Ad revenue. Ad spend is strongly correlated to GDP, and past recessions have resulted in declines of 7-15% according to KPMG analysis. With a larger forecast GDP decline projected by many economists, an even steeper drop in ad revenue could occur.
Event attendance. More than 20,000 live events have been suspended in the last few weeks due to “social distancing” mandates and consumers might continue to avoid mass gatherings after COVID-19 restrictions are lifted. One trade publication estimates the concert industry could lose nearly $9B, if events remained on pause for the rest of the year. Companies will need to scenario plan around different time horizons, future levels of attendance and production costs, due to higher safety protocols.
Production delays. Most movie and TV production has been paused, which is creating a potential gap or “dark period” that companies will need to address in terms of content and distribution strategy, potentially launching direct to home movies and reviving archive content.

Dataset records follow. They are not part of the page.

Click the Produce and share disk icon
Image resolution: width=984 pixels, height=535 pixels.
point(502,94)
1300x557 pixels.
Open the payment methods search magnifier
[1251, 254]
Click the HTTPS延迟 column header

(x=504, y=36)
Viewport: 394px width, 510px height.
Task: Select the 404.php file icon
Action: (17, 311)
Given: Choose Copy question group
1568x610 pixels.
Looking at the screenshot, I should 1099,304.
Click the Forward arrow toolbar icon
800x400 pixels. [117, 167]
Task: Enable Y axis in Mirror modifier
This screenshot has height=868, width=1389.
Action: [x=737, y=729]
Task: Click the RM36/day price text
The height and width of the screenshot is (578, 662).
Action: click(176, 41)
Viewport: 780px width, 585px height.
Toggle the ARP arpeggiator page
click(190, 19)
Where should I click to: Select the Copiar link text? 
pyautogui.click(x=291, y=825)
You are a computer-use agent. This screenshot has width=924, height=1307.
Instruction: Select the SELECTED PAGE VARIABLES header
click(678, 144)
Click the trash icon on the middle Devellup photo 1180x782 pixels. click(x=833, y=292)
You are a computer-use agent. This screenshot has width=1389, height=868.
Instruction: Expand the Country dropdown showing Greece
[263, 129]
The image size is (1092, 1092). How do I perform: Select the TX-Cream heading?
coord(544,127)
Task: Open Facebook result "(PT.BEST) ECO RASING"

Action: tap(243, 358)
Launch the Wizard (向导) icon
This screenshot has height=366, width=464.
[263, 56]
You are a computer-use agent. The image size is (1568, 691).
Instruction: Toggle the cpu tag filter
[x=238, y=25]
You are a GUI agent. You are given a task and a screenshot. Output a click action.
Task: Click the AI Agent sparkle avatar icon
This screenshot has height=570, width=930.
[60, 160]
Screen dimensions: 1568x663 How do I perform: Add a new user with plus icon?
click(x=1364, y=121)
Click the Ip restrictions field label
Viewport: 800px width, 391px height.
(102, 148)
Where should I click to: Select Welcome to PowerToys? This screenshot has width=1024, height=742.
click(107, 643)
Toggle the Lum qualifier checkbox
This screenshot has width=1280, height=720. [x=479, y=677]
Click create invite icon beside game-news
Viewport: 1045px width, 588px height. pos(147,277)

Companies are still focused mostly on near term issues – addressing liquidity, cash burn, and other solvency issues. Building liquidity is essential, but companies should also be working on their recovery game plan to be ready to compete in a new reality.

To better position for near term survival and long term success, companies should consider their strategic response across three coordinated actions:

Resilience – Immediate actions that preserve cash, give confidence to customers and employees and ensure business continuity - the “Four C’s” (Customer, Cash, Cost, Capital):
Customer examples: proactive contract or subscription renewals, guaranteed price locks, early content releases, longer free trial periods
Cost examples: model cost and cash flow of tent pole events based on changes in ticket pricing, attendance and incremental costs such as safety and security


Recovery – Performance improvement actions to make it through a likely recession and maximize options in the face of uncertainty:
Re-allocating resources towards direct to consumer or digital offerings
Consolidating silos and common functions (ad sales, production, marketing, etc.)
New Reality – Actions resulting from assessing new opportunities that arise as customer and market disruption settles into a ‘new reality’, such as:
Opportunities to inspire confidence and accelerate the return to large live events and experiences through safety protocols and other measures
Opportunities to reach expanded audiences through direct to home content releases at the same time as launch in theatres and / or on other platforms
Potential for expansion of audiences through combined live and virtual experiences


As we have seen in prior recessions, companies that proactively plan for the future outperform their peers during the recovery phase. Media companies that focus on moving from short term challenges to recovery and preparing for the new reality, will emerge in the best position.